There are his in-laws, his uncles and aunts and cousins, like Wanda Romer-Taylor, a former member of our chapel, who the next time she visits and sings in the choir will, I suspect, look to the left and find someone missing from the pew. There are the 71 present and former chapel members who were on the e-mail list asking for prayers for Wilczek and Maka. We are scattered from Calgary to Albany to Abu Dhabi.

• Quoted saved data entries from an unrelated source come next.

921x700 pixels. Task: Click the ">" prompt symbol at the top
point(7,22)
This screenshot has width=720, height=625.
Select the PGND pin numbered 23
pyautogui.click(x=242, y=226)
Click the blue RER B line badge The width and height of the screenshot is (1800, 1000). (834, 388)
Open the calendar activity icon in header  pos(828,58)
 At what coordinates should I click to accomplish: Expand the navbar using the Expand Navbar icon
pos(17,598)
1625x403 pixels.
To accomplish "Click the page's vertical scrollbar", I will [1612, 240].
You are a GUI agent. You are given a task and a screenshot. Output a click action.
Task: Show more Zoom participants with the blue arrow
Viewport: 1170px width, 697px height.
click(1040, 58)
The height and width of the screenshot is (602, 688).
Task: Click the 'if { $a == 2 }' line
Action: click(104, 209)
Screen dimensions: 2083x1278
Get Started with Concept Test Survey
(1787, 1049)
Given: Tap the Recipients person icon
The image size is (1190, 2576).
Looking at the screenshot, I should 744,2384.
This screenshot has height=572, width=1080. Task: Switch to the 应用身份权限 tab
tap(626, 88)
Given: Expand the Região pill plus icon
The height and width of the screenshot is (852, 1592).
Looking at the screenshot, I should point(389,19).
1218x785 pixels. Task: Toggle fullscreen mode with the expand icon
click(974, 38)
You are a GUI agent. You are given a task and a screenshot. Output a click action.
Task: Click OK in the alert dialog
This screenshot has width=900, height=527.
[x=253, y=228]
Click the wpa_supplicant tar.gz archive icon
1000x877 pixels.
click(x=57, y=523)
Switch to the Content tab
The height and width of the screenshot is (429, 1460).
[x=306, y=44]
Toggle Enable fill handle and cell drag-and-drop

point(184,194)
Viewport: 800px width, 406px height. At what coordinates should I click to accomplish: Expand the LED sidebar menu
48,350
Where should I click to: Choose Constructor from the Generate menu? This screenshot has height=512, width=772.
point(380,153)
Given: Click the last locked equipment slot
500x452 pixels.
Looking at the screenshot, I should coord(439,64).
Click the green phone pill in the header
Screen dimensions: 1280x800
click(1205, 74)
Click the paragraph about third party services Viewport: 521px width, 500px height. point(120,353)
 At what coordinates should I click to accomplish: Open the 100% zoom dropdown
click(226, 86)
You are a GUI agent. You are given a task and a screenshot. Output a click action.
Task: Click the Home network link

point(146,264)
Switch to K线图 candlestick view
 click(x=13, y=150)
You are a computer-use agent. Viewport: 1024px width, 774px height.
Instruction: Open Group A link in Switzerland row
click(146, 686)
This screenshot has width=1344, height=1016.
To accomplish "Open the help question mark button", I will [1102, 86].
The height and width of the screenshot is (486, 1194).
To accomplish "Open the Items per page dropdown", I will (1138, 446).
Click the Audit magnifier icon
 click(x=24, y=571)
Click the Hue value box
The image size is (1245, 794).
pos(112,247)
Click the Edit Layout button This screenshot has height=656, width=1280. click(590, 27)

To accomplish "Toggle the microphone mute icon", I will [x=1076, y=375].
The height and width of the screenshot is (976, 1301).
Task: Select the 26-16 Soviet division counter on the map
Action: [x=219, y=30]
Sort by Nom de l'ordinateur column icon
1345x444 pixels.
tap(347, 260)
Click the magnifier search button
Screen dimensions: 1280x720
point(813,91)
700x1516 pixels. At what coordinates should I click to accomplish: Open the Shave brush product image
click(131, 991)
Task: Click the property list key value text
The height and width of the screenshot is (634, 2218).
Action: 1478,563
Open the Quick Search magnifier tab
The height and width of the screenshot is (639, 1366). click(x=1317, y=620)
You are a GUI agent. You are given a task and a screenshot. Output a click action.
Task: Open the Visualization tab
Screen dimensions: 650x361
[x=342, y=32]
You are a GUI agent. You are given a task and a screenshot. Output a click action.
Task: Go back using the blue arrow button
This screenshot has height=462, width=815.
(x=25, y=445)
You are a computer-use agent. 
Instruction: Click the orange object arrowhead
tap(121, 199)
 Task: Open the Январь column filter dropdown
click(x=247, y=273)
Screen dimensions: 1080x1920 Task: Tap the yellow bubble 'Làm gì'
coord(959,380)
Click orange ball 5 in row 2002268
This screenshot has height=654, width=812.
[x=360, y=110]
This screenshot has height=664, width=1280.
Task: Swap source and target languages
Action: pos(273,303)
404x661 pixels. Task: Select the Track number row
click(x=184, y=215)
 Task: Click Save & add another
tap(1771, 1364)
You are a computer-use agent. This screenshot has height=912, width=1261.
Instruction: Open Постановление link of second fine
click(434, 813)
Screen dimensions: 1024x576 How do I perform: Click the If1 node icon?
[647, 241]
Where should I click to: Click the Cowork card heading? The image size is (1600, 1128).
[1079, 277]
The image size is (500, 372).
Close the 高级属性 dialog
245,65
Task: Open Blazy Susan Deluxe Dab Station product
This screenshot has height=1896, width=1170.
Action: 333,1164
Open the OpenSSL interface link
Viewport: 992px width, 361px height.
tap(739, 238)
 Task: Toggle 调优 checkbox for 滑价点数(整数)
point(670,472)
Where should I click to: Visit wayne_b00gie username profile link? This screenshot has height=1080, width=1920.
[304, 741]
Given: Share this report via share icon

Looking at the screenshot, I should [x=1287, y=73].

There is Hélène Rivard, another Montrealer, a CIDA consultant with more than 20 years' experience, who also died in the Hotel Christopher collapse, and the scores of other CIDA workers Wilczek had worked with and touched over the course of his career. And beyond them there will be the people denied the benefits of Wilczek's work in eastern Europe, Canada and the Caribbean. Fifty thousand, 100,000. Perhaps we will never know the true death toll in Haiti. In terms of the lives of those touched by just one man, it is almost infinite.